Exercise materials:
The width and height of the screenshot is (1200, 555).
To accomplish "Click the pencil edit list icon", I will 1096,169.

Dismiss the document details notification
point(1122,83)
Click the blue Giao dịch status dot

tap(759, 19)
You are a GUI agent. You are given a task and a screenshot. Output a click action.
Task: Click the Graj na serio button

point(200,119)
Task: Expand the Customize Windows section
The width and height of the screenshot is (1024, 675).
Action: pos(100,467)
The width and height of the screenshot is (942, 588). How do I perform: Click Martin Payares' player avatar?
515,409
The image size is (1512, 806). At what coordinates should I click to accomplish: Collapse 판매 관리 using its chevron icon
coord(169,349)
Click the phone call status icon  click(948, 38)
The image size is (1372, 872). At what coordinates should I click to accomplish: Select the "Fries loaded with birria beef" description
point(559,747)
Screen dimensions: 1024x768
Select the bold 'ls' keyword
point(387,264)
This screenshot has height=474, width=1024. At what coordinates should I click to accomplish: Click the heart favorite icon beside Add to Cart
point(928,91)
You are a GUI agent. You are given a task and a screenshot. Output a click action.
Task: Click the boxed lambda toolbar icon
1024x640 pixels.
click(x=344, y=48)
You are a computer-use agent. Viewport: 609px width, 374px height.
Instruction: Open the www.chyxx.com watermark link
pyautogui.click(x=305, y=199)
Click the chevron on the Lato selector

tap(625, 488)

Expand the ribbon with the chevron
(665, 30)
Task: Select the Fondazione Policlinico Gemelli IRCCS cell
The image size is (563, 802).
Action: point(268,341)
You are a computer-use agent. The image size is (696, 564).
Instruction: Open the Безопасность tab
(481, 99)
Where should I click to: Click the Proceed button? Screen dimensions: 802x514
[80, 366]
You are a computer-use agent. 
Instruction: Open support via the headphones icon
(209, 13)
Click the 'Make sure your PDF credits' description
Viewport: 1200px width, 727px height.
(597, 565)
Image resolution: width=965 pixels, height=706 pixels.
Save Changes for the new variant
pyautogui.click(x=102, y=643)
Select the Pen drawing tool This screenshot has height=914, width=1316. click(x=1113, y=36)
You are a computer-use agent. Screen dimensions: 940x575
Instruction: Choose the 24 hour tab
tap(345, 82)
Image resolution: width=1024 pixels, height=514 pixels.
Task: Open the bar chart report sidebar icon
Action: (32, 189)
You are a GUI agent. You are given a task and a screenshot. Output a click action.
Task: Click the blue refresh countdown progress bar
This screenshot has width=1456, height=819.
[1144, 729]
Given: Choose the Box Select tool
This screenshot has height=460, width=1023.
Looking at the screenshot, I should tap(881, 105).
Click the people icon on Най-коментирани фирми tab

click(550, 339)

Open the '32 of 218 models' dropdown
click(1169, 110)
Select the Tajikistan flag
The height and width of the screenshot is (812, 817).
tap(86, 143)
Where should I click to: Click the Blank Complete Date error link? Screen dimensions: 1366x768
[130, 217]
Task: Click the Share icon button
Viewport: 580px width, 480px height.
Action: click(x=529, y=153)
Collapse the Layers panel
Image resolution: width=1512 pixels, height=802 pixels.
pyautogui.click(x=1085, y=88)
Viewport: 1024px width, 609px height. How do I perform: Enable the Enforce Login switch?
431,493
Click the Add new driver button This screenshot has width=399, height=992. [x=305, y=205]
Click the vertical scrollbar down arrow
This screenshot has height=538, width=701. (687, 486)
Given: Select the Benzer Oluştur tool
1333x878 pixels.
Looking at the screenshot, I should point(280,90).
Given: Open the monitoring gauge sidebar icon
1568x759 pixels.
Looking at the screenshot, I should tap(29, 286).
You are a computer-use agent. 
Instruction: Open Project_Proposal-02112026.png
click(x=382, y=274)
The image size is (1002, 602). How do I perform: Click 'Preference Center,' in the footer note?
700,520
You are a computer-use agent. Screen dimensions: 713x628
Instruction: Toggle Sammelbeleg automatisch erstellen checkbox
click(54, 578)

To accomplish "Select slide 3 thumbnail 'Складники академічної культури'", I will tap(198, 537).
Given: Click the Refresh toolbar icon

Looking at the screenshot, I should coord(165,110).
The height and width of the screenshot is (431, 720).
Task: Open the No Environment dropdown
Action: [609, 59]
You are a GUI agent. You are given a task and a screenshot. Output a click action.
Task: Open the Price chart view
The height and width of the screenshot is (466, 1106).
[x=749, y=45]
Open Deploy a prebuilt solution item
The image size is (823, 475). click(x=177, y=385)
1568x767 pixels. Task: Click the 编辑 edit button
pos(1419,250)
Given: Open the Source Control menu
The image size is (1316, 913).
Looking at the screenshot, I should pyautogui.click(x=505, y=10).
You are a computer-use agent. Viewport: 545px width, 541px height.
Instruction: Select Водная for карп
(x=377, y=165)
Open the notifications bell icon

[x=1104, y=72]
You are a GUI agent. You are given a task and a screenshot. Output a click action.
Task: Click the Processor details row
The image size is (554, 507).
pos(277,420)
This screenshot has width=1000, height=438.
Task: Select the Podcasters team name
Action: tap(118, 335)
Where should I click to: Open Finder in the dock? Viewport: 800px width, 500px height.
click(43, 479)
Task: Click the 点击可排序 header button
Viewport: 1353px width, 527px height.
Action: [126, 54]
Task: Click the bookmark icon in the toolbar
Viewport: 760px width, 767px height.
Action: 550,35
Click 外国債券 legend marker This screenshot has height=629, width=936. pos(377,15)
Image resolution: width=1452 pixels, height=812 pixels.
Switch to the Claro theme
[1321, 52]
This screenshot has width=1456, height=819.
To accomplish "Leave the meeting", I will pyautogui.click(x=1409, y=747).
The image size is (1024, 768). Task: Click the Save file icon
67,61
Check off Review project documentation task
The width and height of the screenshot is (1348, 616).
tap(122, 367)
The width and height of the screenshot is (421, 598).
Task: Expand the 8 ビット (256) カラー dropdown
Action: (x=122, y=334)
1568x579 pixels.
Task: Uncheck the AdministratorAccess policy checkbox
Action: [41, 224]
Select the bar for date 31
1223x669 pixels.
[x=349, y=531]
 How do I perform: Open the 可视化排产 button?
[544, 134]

What to produce:
Output every line of the listing from its first line through the line containing "Select the Pen", inclusive, as a JSON list of strings with one string per line and blank lines left out.

Problem solution:
[
  "The width and height of the screenshot is (1200, 555).",
  "To accomplish \"Click the pencil edit list icon\", I will 1096,169.",
  "Dismiss the document details notification",
  "point(1122,83)",
  "Click the blue Giao dịch status dot",
  "tap(759, 19)",
  "You are a GUI agent. You are given a task and a screenshot. Output a click action.",
  "Task: Click the Graj na serio button",
  "point(200,119)",
  "Task: Expand the Customize Windows section",
  "The width and height of the screenshot is (1024, 675).",
  "Action: pos(100,467)",
  "The width and height of the screenshot is (942, 588). How do I perform: Click Martin Payares' player avatar?",
  "515,409",
  "The image size is (1512, 806). At what coordinates should I click to accomplish: Collapse 판매 관리 using its chevron icon",
  "coord(169,349)",
  "Click the phone call status icon  click(948, 38)",
  "The image size is (1372, 872). At what coordinates should I click to accomplish: Select the \"Fries loaded with birria beef\" description",
  "point(559,747)",
  "Screen dimensions: 1024x768",
  "Select the bold 'ls' keyword",
  "point(387,264)",
  "This screenshot has height=474, width=1024. At what coordinates should I click to accomplish: Click the heart favorite icon beside Add to Cart",
  "point(928,91)",
  "You are a GUI agent. You are given a task and a screenshot. Output a click action.",
  "Task: Click the boxed lambda toolbar icon",
  "1024x640 pixels.",
  "click(x=344, y=48)",
  "You are a computer-use agent. Viewport: 609px width, 374px height.",
  "Instruction: Open the www.chyxx.com watermark link",
  "pyautogui.click(x=305, y=199)",
  "Click the chevron on the Lato selector",
  "tap(625, 488)",
  "Expand the ribbon with the chevron",
  "(665, 30)",
  "Task: Select the Fondazione Policlinico Gemelli IRCCS cell",
  "The image size is (563, 802).",
  "Action: point(268,341)",
  "You are a computer-use agent. The image size is (696, 564).",
  "Instruction: Open the Безопасность tab",
  "(481, 99)",
  "Where should I click to: Click the Proceed button? Screen dimensions: 802x514",
  "[80, 366]",
  "You are a computer-use agent. ",
  "Instruction: Open support via the headphones icon",
  "(209, 13)",
  "Click the 'Make sure your PDF credits' description",
  "Viewport: 1200px width, 727px height.",
  "(597, 565)",
  "Image resolution: width=965 pixels, height=706 pixels.",
  "Save Changes for the new variant",
  "pyautogui.click(x=102, y=643)",
  "Select the Pen drawing tool This screenshot has height=914, width=1316. click(x=1113, y=36)"
]